Following this question and answer Get the most recently clicked notificationItem of a dropdownmenu in shinydashboard

I created the app below which nicely opens a sweetalert when clicking on a taskItem.

library(shiny)
library(shinyWidgets)
library(shinydashboard)
library(tidyverse)
ui <- fluidPage(
    dashboardPage(
        dashboardHeader(dropdownMenuOutput("dropdownmenu")),
        dashboardSidebar(),
        dashboardBody(
            tags$script(HTML("function clickFunction(link){ Shiny.onInputChange('linkClicked',link);}")),

    )))

server = shinyServer(function(input, output, session){
    output$dropdownmenu = renderMenu({

        aa <- 1:2 %>% 
           map(~taskItem(text = paste("This is no", .), value = ., color = c("red", "blue")[.]))

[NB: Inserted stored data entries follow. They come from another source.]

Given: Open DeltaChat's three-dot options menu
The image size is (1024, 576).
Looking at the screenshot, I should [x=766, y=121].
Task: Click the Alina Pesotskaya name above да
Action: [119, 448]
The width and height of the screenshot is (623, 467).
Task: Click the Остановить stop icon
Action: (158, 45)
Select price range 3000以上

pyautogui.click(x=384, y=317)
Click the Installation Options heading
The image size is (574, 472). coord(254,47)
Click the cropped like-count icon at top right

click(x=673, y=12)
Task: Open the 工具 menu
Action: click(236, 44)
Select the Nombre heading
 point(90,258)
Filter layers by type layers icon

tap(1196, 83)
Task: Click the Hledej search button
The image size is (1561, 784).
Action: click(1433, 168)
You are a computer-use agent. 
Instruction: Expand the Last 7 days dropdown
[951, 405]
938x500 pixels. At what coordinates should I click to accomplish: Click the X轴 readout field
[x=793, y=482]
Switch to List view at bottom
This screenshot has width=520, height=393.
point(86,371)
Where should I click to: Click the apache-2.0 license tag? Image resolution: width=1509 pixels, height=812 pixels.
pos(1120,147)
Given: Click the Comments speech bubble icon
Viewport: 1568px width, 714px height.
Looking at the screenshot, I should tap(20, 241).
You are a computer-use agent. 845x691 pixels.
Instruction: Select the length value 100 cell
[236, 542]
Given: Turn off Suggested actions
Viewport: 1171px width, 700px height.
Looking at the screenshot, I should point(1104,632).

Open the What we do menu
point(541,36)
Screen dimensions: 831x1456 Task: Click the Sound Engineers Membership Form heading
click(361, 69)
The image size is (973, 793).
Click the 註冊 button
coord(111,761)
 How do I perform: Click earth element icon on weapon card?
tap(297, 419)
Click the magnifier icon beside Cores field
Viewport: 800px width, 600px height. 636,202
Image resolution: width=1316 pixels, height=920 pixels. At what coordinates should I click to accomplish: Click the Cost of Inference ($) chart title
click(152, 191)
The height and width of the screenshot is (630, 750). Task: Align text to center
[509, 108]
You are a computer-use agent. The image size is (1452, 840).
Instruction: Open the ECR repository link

        for(i in 1:length(aa)){
            aa[[i]]$children[[1]] <- a(href="#","onclick"=paste0("clickFunction('",paste("This is no", i),"'); return false;"),
                                              aa[[i]]$children[[1]]$children)
        }
        dropdownMenu(type = "tasks", badgeStatus = "warning",
                     .list = aa)
    })


   observeEvent(input$linkClicked, {
        sendSweetAlert(
            session = session,
            text = input$linkClicked,
            type = "info",
            showCloseButton = TRUE)
    })
})

shinyApp(ui = ui, server = server)

But hitting the same taskItem twice will not open the sweetalert again. It will only be opened again when hitting another item in between. How to fix that?

Upvotes: 0

Views: 598

Answers (1)

Tonio Liebrand
Tonio Liebrand

Reputation: 17699

You can find a good article about that on the rstudio website: https://shiny.rstudio.com/articles/js-send-message.html.

Root of the problem:

Caveat: Shiny only listens for changes in the value of a message. Hence, if you call doAwesomeThing2 twice with the same arguments, the second call will not trigger the observeEvent block because the object you send is unchanged.

Solution:

This can be overcome by adding a random value to your object, which makes the object as a whole appear changed to Shiny. In R, you simply ignore that part of the object....

So in your case you can change the code to:

tags$script(HTML("function clickFunction(link){
                      var rndm = Math.random();
                       Shiny.onInputChange('linkClicked', {data:link, nonce: Math.random()});}"
      ))

The call to the triggered input will be:

input$linkClicked$data

Full reproducible example:

library(shiny)
library(shinydashboard)
library(tidyverse)
library(shinyWidgets)

ui <- fluidPage(
  dashboardPage(
    dashboardHeader(dropdownMenuOutput("dropdownmenu")),
    dashboardSidebar(),
    dashboardBody(
      tags$script(HTML("function clickFunction(link){
                      var rndm = Math.random();
                       Shiny.onInputChange('linkClicked', {data:link, nonce: Math.random()});}"
      )),

    )))

server = shinyServer(function(input, output, session){
  output$dropdownmenu = renderMenu({

    aa <- 1:2 %>% 
      map(~taskItem(text = paste("This is no", .), value = ., color = c("red", "blue")[.]))

    for(i in 1:length(aa)){
      aa[[i]]$children[[1]] <- a(href="#","onclick"=paste0("clickFunction('",paste("This is no", i),"'); return false;"),
                                 aa[[i]]$children[[1]]$children)
    }
    dropdownMenu(type = "tasks", badgeStatus = "warning",
                 .list = aa)
  })


  observeEvent(input$linkClicked, {
    sendSweetAlert(
      session = session,
      text = input$linkClicked$data,
      type = "info"
    )
  })
})

shinyApp(ui = ui, server = server)

Note:

I assume you have the sweetalert() function from shinyWidgets, but i didnt have the possibility to add the showCloseButton parameter, so i removed it.